Pangandaran,myPangandaran.com-PENAMPILANNYA mirip coboy di luar negeri. Memakai topi
kulit dan rompi. Namun ia tidak ditemani kuda seperti coboy pada
umumnya melainkan sepeda onthel dan seekor anjing.Begitu pula hewan
yang digembalanya, bukan sapi melainkan kambing. Sementara senjatanya
bukan pistol tapi sebuah peluit yang selalu menggantung di dadanya.
Lelaki
itu bernama Budi Suswoyo (40), warga RT 06/02 Bulak Laut Pangandaran.

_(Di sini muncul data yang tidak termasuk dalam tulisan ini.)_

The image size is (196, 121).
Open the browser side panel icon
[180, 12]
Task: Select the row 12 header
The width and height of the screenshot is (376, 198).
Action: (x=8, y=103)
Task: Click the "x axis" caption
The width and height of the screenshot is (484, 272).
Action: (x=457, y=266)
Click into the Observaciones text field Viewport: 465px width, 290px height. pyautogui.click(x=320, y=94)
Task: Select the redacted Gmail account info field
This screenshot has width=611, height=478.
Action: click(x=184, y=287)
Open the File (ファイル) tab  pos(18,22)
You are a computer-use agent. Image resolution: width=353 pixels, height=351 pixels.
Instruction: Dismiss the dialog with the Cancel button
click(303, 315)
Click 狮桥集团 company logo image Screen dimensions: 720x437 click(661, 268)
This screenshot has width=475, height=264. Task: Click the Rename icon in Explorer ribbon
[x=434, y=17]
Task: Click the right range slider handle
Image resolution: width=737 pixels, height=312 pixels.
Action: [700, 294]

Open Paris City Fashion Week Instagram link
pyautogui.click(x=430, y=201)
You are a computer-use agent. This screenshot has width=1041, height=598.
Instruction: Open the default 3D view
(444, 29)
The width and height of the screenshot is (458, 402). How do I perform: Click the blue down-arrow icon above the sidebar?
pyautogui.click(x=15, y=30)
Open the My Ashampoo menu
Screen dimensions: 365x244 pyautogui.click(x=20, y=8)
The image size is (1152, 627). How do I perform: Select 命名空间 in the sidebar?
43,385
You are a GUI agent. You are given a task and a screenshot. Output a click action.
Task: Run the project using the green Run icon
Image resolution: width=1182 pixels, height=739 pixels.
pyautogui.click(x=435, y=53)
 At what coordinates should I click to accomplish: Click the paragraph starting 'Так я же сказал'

Setiap hari Budi mengembala kambing-kambingnya di kawasan Pantai
Pamugaran, Pangandaran.Ada yang unik dari cara Budi mengembala
kambing. Selain menggunakan isyarat tangan juga menggunakan peluit
untuk memberikan perintah kepada hewan peliharaannya. “Semua kambing
patuh sama perintah saya,” ungkapnya kepada Radar saat ditemui di
pesisir pantai.
Menurut dia, kambing-kambing tersebut hanya patuh
kepada perintahnya. Jika orang lain yang memberikan perintah,
kambing-kambing tersebut tidak akan menghiraukannya.Radar pun
penasaran dan mencoba memberikanperintah dengan meniru isyarat seperti
yang dilakukan Budi sambil membunyikan peluit. Ternyata memang benar,
perintah tersebut sama sekali dihiraukan.
Biasanya, Budi mengembala
kambing-kambingnya siang hari hingga menjelang sore di kawasan Pantai
Pamugaran yang banyak terdapat lahan kosong dan rumput. “Alhamdulillah
sepanjang pantai di sini (Pamugaran) masih banyak rumputnya. Jadi,
untuk kambing, saya tidak susah-susah cari rumput,” ujarnya.
Namun,
ia selalu mengawasi kambing-kambingnya agar tidak memakan tanaman yang
sengaja di tanam pemerintah maupun masyarakat. Seperti pohon ketapang,
borogondolo dan tanaman lainnya.Diceritakan, pekerjaan menggembala
kambing sudah dilakoni sekitar 10 tahun atau sejak berumah tangga. Ia
tertarik memelihara kambing setelah melihat tetangganya sukses menjadi
juragan kambing. “Awalnya, saya punya enam ekor kambing, satu jantan
lima betina. Alhamdulillah terus beranak sampai puluhan ekor,” tuturnya.
Dua
tahun kemudian, sambung dia, jerih payahnya mengembala kambing sedikit
terbayar. Sejak saat itu Budi bisa menjual kambing untuk kebutuhan
keluarga. “Biasanya saya jual kambing kalau keluarga butuh biaya
hidup,” tuturnya.Dalam kandang sederhana berukuran 6 x 5 meter,
saat ini Budi memiliki 80 ekor kambing. Hewan itu dipeliharanya
pasca-tsunami 2006. “Waktu tsunami, semua kambing hilang. Saat itu ada
sekitar 26 ekor. Kebetulan waktu kejadian saya juga lagi di pantai sama
kambing saya. Untung saja saya bisa menyelamatkan diri naik pohon
kelapa,” ungkapnya.
Meskipun harus rela kehilangan ibunya dalam
musibah tersebut, Budi masih Beruntung. Istrinya yang saat itu sedang
hamil tua dan seorang putrinya berhasil selamat. “Saya masih bersyukur
istri dan anak saya selamat, walaupun istri saya waktu itu harus
melahirkan di tenda pengungsian,” tuturnya.